▶ **Extract**:
------------------------

April 24, 2013

The Moments That Pass You By

Tonight our routine was thrown a little out of whack.

Each Tuesday night I rush home from kickboxing just in time for Jeff to head out the door for basketball.

Since we knew our time frames were crunched a little more than usual tonight,  we had already planned for the boys to spend a little time at Nana's house in between our passing.

Kaeden was ecstatic to be able to take his Nintendo DS over to play with Allie. He talked about going over hours before he was actually scheduled to go.

For whatever reason our timing wasn't as off as we had imagined, and I showed up to Nana's to pick up the boys just as Jeff was pulling out from dropping them of.

Naturally, Kaeden was upset and fought back tears telling me, "Mom, I got here too early!  I not even really get to play yet."  I smiled, knowing that he meant that he had gotten there late, and agreed that he could have 15 minutes to play.

Getting Kaeden to leave Nana's has always been a battle, but now that he is getting older he is getting so much better about allowing me to set boundaries [or time frames], and him sticking to them.  I'm seriously loving that about my little boy.  No longer are there battles to get him to come home.  Instead, I give him a little bit of leeway, provide a  structure of what is going to happen, and then when I say it's time to go home, he's usually right on board.  It's amazing how our children grown and change.

Since we were returning from Nana's at the time that Kaeden usually climbs into bed, I told him that he wouldn't get his traditional 30 minutes to eat and play before having to go to bed.  I also explained that as soon as we got home, we had to brush teeth and go to bed.

He was obedient, but as crazy as the moments before bed can be, there was a little bit of foot-dragging, and repeated requests to "Hurry up Buddy, we've got school tomorrow!"

------------------------

▶ **Dataset extract**:
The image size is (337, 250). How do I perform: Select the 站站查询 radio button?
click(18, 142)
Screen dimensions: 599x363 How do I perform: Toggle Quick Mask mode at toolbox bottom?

------------------------

Pull from the post about the evening at Nana's the stretch from "Tonight our routine" through "minutes to play.", copied word for word.

▶ **The result**:
Tonight our routine was thrown a little out of whack.

Each Tuesday night I rush home from kickboxing just in time for Jeff to head out the door for basketball.

Since we knew our time frames were crunched a little more than usual tonight,  we had already planned for the boys to spend a little time at Nana's house in between our passing.

Kaeden was ecstatic to be able to take his Nintendo DS over to play with Allie. He talked about going over hours before he was actually scheduled to go.

For whatever reason our timing wasn't as off as we had imagined, and I showed up to Nana's to pick up the boys just as Jeff was pulling out from dropping them of.

Naturally, Kaeden was upset and fought back tears telling me, "Mom, I got here too early!  I not even really get to play yet."  I smiled, knowing that he meant that he had gotten there late, and agreed that he could have 15 minutes to play.